OPINIÃO Schmidt: ‘E Depois do Adeus’
Não basta mudar nomes para o técnico alemão conseguir dar outra identidade ao Benfica
Embora desvalorizados durante muito tempo, os sintomas já eram mais do que evidentes. Com dois testes de exigência máxima veio o diagnóstico irrefutável: o Benfica atravessa uma crise de identidade.
Seria extemporâneo olhar para a saída de Roger Schmidt como remédio para o problema, pelo menos agora, mas o técnico alemão não tem conseguido baixar o volume à contestação. E Depois do Adeus, projetam já os críticos mais impacientes. Quis saber quem sou, o que faço aqui, parecem trautear os jogadores do Benfica enquanto procuram referências em campo.
Schmidt pode não estar familiarizado com a canção que Paulo de Carvalho eternizou, mas precisa, com urgência, de renascer estrategicamente para travar o risco de ficar abandonado. O desafio é o mais comum na vida de treinador, sobretudo em clubes vendedores, mas isso não quer dizer que seja simples de ultrapassar. Perder dinâmicas leva menos tempo do que adquiri-las, e por vezes basta trocar um destro por um canhoto para que tudo seja diferente. Schmidt ficou sem o goleador que era defesa e sem o lateral-esquerdo que era 10, e isso já explica muito. O ónus das contratações nunca poderá ser imputado exclusivamente ao técnico alemão, mas se Jurásek é um exemplo claro de mau casting, reforços como Kokçu e Arthur Cabral chegaram já com algum estatuto. Discutir o preço de ambos é válido, mas o que está ainda por esclarecer é se a diferença no perfil — relativamente a quem saiu — foi intencional ou não.
Seja como for, Schmidt já teve tempo mais do que suficiente para perceber que não é possível revalidar o título sem renovar a identidade.
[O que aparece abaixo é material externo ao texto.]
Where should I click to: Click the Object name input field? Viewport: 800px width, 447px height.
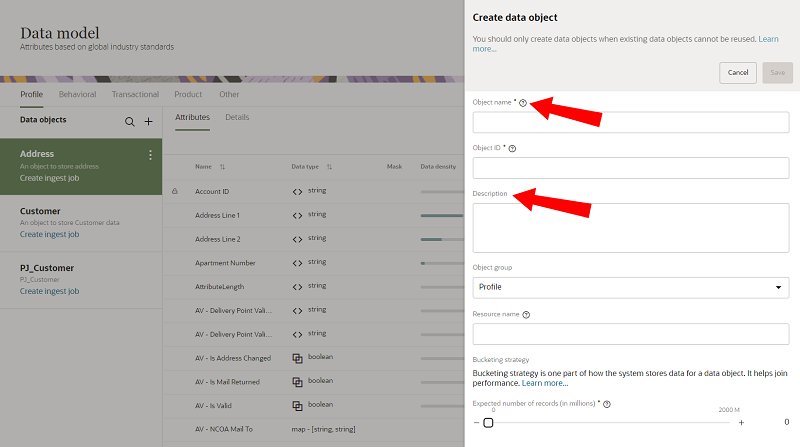(630, 122)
Na verdade já o assumiu, mas procurou respostas individuais, e a qualidade de alguns dos jogadores mais talentosos só foi camuflando aquilo que a mera troca de nomes não resolvia. Pior do que isso, travou o duelo entre Arthur Cabral e Marcos Leonardo e reduziu a influência de Rafa, por exemplo.
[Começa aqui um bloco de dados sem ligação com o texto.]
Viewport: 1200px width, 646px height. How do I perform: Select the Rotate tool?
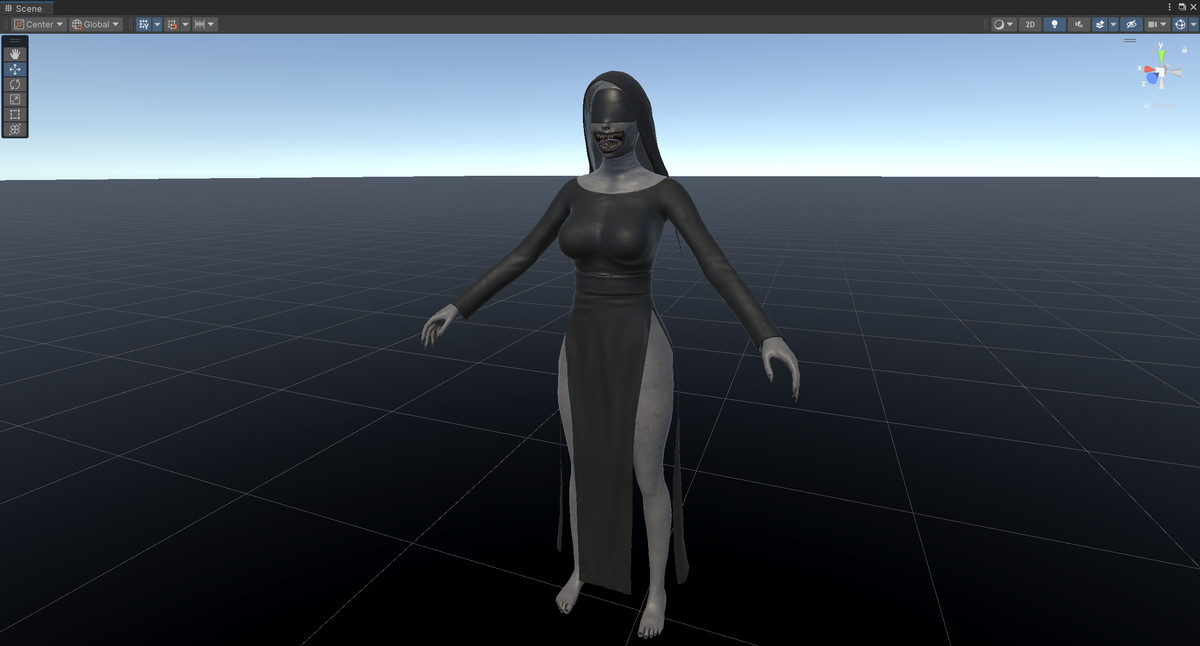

A mudança pede-se estrutural, mas o Benfica continua agarrado ao sucesso de uma fórmula que já não consegue replicar, como ficou exposto pelos rivais no espaço de quatro dias. Um modelo de jogo que perdeu a sua maior virtude — a capacidade de pressionar em zonas adiantadas —, apesar da insistência (em vão) para recuperar essa marca, com tudo o que isso destapa para trás. Uma equipa que defende à frente sem incomodar, e que depois não responde em transição defensiva. A vontade de sair sob pressão que se esfuma quando a bola chega ao lado esquerdo e é devolvida pela chuteira de Morato, quando antes era acarinhada na canhota de Grimaldo.
As mudanças eram inevitáveis, mas a confusão fica bem patente quando João Mário aparece a fazer aquilo que Kokçu fazia há umas semanas, e vice-versa.
Não basta mudar nomes para conseguir outra identidade. Para ser campeão, Schmidt tem de largar a sua melhor ideia, e o Benfica tem de conseguir dizer adeus a 2022/2023.